FIBA Chief Hits Out at British Basketball Funding Cuts

FIBA General Secretary, Patrick Baumann has described UK Sport’s decision to withdraw all funding from British Basketball as ‘plainly wrong’, via insidethegames.

Baumann believes that more time should have been given to basketball following the Olympics in 2012 and feels the reason was due to ‘a lack of understanding’ on UK Sport’s behalf.

“It’s a challenging sport to invest in but it’s something that can reap a lot of rewards in the country, nationally and then over time,” he said. “For this you need to be investing over time, you cannot stop and they knew that. It cannot stop after the Games.

“That in my opinion is wrong because what we have seen from the British team in both men and women in London was not bad.

“They missed qualification to the quarters by almost nothing, so being for the first time at the Games under the British flag in that sense you have to be extremely proud of what they’ve achieved in such a short time. But then they stop funding and I think that’s a lack of understanding of what it really means to invest in team sports.”

The Swiss IOC member has always publicly supported British Basketball and told insidethegames that he feels ‘it’s only a matter of time’ before GB becomes a strong competitive nation. Baumann also called for a change in the way team-sports are funded

“A team sport is a different ball-game. You cannot be calculated the same way and that needs to change. I think this relationship, one medal versus investment, I think that’s wrong. You cannot calculate this.

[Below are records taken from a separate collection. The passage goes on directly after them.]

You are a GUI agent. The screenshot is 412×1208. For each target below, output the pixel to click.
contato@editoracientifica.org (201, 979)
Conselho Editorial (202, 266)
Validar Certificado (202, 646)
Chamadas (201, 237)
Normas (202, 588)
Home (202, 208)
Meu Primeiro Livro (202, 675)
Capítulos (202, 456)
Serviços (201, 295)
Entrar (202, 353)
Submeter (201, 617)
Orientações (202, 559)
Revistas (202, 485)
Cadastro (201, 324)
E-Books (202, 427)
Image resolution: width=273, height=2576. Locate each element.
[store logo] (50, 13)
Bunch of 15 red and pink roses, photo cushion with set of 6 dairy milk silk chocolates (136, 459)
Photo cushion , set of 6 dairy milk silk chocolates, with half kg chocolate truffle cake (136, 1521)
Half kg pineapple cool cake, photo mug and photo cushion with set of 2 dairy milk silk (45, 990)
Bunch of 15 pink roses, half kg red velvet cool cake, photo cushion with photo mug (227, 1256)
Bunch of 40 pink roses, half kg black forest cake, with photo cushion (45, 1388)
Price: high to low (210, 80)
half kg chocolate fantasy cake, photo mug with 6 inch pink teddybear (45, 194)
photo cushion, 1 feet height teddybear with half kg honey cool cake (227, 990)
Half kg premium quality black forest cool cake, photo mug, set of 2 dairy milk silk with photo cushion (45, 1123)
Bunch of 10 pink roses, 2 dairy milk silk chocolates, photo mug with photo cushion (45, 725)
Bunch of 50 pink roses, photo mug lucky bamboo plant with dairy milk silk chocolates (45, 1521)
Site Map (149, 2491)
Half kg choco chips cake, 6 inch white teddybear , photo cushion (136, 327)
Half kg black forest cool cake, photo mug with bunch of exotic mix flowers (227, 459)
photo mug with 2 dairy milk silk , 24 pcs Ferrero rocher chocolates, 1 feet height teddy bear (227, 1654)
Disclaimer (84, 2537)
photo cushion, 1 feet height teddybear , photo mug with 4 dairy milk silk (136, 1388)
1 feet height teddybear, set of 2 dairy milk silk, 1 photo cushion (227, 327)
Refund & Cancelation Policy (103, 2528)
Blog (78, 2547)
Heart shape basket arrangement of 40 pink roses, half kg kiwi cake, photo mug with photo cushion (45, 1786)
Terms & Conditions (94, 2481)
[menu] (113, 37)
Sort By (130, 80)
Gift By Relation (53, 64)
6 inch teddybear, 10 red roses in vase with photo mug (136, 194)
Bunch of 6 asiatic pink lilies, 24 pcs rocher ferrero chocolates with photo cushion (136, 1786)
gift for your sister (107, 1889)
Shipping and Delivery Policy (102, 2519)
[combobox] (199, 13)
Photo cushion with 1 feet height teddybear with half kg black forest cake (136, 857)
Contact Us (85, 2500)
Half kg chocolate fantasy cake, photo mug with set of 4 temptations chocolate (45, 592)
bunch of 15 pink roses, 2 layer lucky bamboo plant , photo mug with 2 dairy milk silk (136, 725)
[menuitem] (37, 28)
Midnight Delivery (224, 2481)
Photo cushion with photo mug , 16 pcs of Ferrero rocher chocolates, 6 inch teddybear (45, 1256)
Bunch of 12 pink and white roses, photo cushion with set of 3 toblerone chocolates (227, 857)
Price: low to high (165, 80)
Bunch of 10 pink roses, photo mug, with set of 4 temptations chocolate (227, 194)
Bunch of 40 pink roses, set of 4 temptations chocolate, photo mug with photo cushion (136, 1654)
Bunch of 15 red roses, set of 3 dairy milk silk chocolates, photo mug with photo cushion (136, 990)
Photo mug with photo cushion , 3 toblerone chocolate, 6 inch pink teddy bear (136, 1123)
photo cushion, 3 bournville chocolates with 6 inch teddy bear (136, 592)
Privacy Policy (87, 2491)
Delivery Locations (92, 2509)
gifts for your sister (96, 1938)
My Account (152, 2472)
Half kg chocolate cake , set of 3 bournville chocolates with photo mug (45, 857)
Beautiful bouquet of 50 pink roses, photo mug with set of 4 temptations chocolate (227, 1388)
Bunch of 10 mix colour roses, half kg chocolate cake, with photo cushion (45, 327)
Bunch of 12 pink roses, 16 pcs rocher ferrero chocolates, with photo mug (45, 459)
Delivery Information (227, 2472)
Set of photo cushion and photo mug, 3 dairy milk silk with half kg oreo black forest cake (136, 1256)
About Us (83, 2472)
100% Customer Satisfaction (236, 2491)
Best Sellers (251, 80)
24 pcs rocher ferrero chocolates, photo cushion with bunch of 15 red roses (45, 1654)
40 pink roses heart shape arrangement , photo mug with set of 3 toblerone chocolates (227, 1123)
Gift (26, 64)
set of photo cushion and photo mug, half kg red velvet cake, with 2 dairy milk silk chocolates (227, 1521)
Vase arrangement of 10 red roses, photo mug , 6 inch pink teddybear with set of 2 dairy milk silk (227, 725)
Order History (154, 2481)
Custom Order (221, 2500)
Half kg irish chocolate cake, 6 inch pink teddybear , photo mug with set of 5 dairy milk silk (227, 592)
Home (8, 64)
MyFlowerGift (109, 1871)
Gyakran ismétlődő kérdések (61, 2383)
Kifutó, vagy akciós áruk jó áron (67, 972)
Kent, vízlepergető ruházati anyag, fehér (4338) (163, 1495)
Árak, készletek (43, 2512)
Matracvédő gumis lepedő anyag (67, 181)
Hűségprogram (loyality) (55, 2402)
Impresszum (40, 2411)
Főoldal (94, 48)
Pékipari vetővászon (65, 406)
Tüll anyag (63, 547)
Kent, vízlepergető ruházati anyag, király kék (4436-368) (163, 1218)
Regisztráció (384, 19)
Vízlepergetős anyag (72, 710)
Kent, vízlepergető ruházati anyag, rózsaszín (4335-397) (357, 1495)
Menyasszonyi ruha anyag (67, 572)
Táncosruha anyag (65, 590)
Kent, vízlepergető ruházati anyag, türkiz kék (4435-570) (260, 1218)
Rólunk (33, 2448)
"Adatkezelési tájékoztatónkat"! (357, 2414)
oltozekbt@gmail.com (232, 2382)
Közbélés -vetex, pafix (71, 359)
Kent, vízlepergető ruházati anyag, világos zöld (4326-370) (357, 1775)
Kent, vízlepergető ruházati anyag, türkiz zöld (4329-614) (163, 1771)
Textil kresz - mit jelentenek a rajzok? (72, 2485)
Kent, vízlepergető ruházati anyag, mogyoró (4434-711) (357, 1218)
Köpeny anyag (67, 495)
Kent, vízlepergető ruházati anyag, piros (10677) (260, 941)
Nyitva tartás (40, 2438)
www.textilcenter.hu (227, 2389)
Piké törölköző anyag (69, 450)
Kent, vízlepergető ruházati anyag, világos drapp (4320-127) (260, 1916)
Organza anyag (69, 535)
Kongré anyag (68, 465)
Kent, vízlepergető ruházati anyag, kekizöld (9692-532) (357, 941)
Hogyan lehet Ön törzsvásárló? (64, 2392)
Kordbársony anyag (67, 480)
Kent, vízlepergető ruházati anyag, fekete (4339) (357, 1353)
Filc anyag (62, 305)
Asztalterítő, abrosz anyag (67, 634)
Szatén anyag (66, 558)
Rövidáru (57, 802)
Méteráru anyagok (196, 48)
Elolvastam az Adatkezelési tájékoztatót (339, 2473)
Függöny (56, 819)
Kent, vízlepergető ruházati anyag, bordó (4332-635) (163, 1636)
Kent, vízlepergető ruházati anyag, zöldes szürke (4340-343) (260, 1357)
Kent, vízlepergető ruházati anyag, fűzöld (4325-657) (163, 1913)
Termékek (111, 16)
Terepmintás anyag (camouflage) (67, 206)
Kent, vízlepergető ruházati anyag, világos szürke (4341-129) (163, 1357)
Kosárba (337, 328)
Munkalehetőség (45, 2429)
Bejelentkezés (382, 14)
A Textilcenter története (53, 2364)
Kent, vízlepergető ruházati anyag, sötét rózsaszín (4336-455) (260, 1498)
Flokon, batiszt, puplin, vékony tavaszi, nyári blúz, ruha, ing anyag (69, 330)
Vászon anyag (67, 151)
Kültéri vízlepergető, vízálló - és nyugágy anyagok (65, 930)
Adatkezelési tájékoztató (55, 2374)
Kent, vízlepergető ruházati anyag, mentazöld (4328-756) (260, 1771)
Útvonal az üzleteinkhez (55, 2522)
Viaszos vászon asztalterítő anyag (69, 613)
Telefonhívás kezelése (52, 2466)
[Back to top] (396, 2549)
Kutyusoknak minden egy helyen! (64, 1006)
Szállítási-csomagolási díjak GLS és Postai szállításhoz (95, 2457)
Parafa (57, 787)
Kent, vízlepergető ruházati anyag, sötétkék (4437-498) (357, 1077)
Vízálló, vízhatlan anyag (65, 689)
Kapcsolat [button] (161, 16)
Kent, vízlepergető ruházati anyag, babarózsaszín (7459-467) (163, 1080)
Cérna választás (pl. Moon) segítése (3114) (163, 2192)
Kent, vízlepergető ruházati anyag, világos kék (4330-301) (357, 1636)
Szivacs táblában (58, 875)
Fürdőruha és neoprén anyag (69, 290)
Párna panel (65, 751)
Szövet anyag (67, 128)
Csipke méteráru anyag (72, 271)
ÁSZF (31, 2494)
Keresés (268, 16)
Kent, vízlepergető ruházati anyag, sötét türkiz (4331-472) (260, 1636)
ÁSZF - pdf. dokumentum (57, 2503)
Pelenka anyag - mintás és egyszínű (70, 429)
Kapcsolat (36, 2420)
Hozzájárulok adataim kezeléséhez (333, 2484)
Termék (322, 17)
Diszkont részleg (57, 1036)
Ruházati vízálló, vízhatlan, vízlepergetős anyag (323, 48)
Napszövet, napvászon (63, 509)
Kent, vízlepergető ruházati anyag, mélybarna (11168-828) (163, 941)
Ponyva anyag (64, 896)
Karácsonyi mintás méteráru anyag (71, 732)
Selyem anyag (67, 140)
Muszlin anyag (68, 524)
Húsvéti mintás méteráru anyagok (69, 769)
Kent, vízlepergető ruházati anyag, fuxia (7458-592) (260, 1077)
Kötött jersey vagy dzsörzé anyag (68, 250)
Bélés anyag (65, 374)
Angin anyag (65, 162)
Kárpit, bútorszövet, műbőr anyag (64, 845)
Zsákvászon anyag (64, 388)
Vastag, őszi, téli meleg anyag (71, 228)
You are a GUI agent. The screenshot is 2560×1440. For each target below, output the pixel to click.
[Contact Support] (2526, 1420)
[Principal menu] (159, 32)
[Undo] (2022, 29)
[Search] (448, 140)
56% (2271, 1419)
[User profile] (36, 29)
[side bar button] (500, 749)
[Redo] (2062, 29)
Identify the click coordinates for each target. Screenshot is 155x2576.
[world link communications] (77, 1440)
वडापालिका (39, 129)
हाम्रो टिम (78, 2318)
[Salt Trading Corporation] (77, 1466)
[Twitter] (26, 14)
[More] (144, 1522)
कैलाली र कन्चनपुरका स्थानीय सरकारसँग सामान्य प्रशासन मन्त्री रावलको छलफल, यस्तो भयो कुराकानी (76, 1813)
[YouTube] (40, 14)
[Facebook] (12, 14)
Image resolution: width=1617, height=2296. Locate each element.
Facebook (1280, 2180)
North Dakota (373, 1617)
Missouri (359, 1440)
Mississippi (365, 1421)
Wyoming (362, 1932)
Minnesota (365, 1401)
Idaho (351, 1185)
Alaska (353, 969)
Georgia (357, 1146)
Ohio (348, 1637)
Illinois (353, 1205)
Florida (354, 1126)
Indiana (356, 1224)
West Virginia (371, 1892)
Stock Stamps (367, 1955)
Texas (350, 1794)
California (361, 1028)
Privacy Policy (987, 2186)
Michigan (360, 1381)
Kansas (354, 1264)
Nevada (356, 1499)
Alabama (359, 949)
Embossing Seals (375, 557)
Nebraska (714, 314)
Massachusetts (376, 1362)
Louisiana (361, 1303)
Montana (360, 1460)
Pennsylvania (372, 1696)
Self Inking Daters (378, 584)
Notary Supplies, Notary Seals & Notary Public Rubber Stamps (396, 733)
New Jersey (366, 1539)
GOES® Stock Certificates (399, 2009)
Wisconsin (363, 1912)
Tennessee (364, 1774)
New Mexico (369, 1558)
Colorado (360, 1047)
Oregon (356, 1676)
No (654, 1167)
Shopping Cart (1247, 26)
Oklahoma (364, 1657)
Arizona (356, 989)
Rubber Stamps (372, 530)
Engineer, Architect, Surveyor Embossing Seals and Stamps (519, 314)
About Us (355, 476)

“You should consider it as 12 medals and then you can start maybe doing some mathematical models around it. But you have also got to see what it has done for your country, in terms of how it spreads, what the youngsters like, and there is no single statistic that says anything negative about basketball in the UK in particular, quite the contrary.”

The future is bleak for British Basketball and chairman Roger Moreland admitted last month that GB may not survive past the end of 2014.